This one is going to have immense long term effects. The United States is experiencing a teacher shortage.
The teacher shortage in America has hit crisis levels — and school officials everywhere are scrambling to ensure that, as students return to classrooms, someone will be there to educate them.
“I have never seen it this bad,” Dan Domenech, executive director of the School Superintendents Association, said of the teacher shortage. “Right now it’s number one on the list of issues that are concerning school districts … necessity is the mother of invention, and hard-pressed districts are going to have to come up with some solutions.”
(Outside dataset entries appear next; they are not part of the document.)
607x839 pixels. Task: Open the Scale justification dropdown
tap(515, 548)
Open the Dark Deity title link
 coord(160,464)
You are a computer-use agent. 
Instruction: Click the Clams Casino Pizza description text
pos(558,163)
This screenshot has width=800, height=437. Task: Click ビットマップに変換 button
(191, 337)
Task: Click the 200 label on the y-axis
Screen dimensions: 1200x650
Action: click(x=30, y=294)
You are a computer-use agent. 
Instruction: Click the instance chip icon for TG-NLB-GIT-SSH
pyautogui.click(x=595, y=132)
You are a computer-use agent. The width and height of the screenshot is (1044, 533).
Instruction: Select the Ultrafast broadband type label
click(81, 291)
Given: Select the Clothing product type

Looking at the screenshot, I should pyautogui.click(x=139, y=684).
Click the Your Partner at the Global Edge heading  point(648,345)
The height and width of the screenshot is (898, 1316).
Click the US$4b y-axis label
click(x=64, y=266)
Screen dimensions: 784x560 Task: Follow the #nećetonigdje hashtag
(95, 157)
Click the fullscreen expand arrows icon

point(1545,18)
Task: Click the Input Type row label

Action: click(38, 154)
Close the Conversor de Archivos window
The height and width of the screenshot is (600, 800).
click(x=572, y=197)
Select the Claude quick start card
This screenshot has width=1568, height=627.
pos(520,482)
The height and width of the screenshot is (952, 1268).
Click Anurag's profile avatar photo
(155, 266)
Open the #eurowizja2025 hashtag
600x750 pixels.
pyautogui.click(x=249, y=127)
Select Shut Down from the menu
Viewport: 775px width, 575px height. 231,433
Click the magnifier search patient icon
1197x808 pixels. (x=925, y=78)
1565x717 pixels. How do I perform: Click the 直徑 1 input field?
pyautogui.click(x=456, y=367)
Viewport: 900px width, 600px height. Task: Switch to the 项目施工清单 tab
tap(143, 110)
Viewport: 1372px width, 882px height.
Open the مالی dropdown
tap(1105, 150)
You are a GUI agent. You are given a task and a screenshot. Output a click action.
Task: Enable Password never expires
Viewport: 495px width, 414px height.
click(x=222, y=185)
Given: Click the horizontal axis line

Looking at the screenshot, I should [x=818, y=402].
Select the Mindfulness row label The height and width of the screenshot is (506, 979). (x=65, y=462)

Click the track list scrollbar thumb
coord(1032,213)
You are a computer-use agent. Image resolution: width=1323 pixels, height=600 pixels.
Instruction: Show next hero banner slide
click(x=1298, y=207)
You might be wondering why. As a teacher myself (albeit one insulated from the worst by a position in higher ed), I looked at the Washington Post’s explanation to see if it aligned with my own experience.
Why are America’s schools so short-staffed? Experts point to a confluence of factors including pandemic-induced teacher exhaustion, low pay and some educators’ sense that politicians and parents — and sometimes their own school board members — have little respect for their profession amid an escalating educational culture war that has seen many districts and states pass policies and laws restricting what teachers can say about U.S. history, race, racism, gender and sexual orientation, as well as LGBTQ issues.
✔ “pandemic-induced teacher exhaustion”: Yes, definitely. We’ve been overworked for the past few years, trying to adjust to radical changes in instruction. It’s been ugly. The administration hasn’t been particularly helpful, either, happily passing down dictates and expecting us to implement them.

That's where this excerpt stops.